One of my all time favorite desserts is my Mema's banana pudding. Its growing in popularity amongst the family of friends we have been building, so I thought I'd share a little cooking adventure in my Jerusalem kitchen. (The recipe follows at the bottom).
I like to make my puddings in a double boiler, placing a metal mixing bowl inside of a pot of boiling water.
* 2/3 cup sugar
* 1/4 cup cornstarch or all purpose flour
* 1/4 teaspoon salt
* 2 1/2 cups milk
* 4 large egg yolks
* 2 tablespoons unsalted butter, cut into pieces
* 1 teaspoon pure vanilla extract
* 2-4 bananas, plus more for garnish
* Nilla Wafers
1. In a medium saucepan, off heat, whisk together sugar, cornstarch, and salt.

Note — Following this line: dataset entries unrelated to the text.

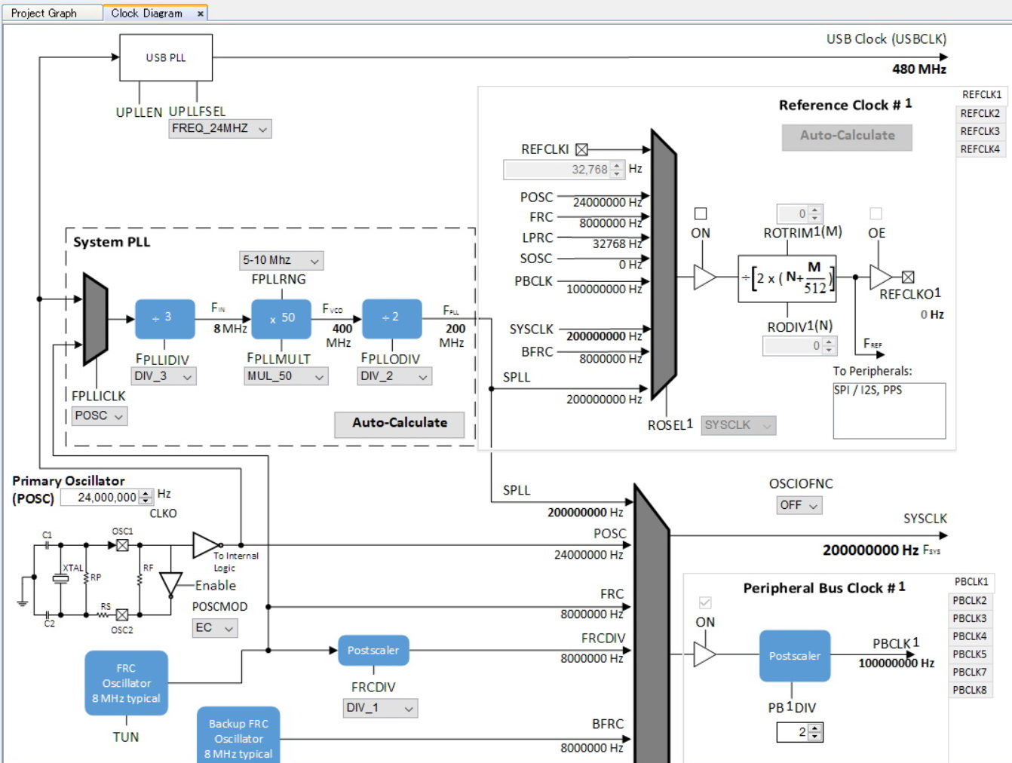Select the REFCLK2 tab

pyautogui.click(x=980, y=113)
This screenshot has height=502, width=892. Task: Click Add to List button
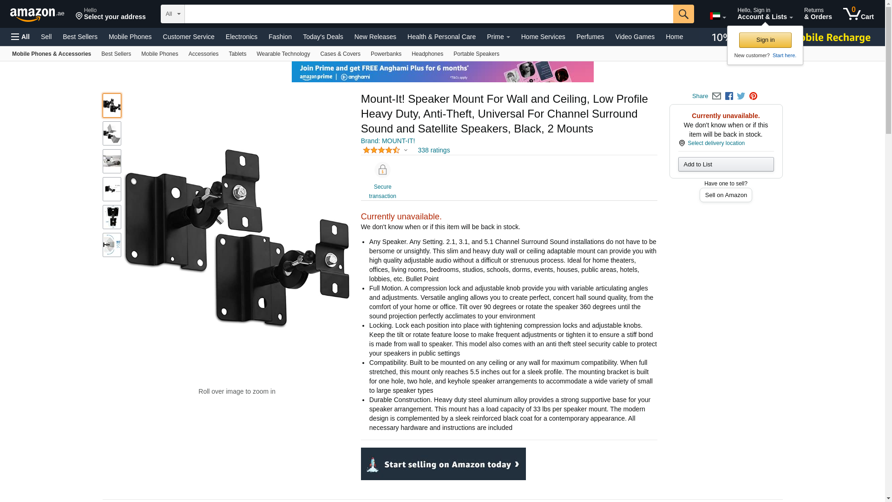(726, 164)
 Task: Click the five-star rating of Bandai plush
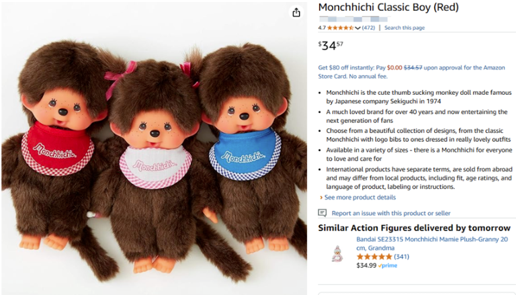[374, 256]
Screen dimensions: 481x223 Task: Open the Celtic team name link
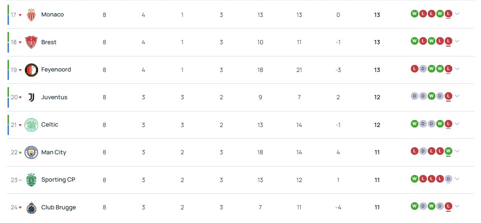point(49,125)
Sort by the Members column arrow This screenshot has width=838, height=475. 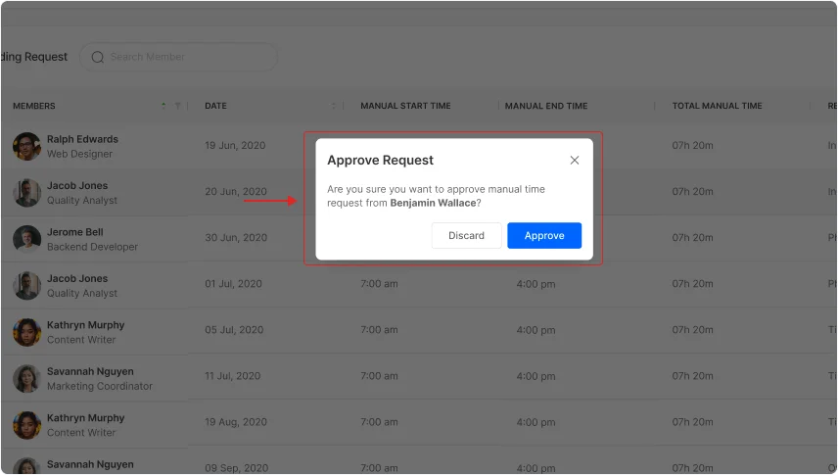point(163,106)
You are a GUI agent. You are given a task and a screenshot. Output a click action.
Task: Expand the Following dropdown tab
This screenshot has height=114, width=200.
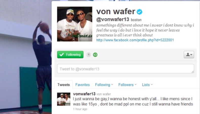click(104, 85)
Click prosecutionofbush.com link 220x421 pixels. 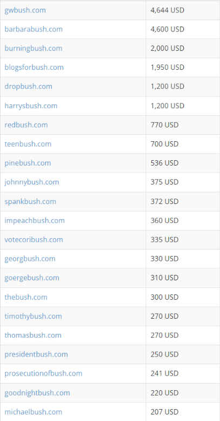pos(43,373)

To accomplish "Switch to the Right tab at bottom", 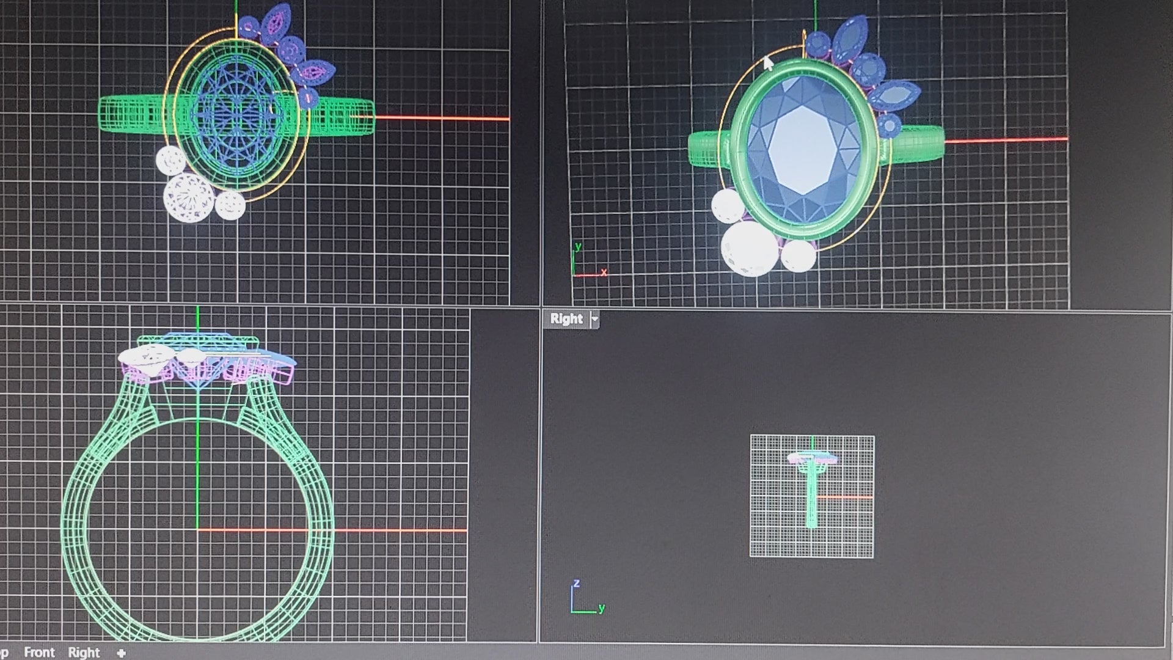I will tap(84, 652).
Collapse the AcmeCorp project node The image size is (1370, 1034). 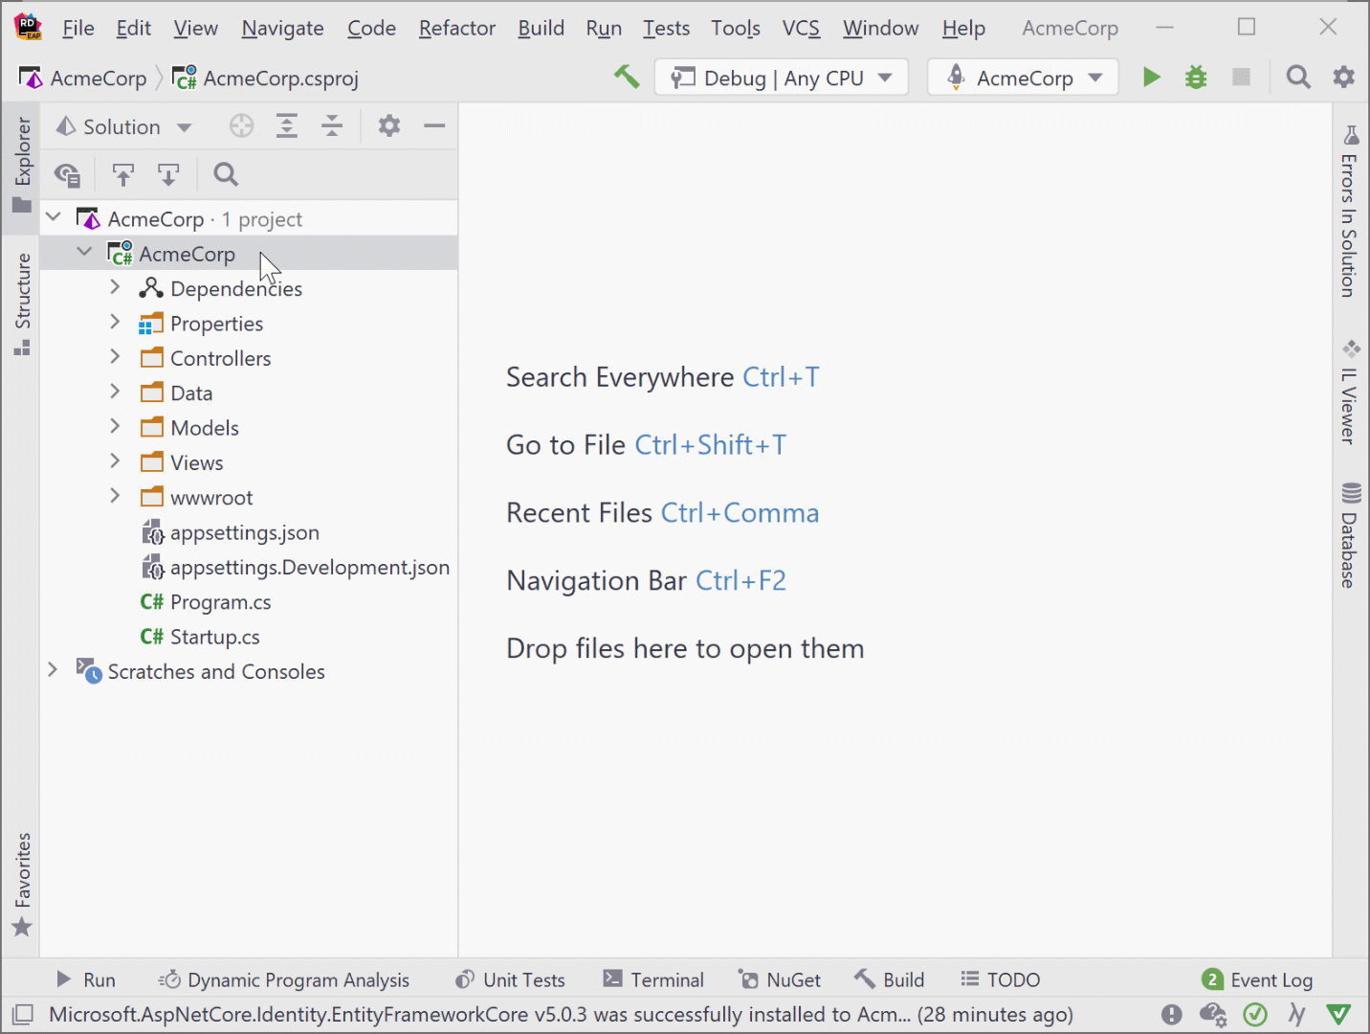tap(84, 252)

Very gradually (a few tablespoons at a time), whisk in milk, taking care to dissolve cornstarch; temper egg yolks and whisk in.
2. Whisking constantly, cook mixture over medium heat until the first large bubble forms and sputters. Reduce heat to low; whisking constantly, cook 1 minute. Remove from heat, and immediately pour through sieve into bowl. Stir butter and vanilla into hot pudding. Let pudding cool slightly; meanwhile, slice bananas.
3. Layer Nilla Wafers, bananas, and pudding in a serving bowl (something transparent is nice). Refrigerate until set, at least 1 hour, and covered with plastic wrap, up to 2 days.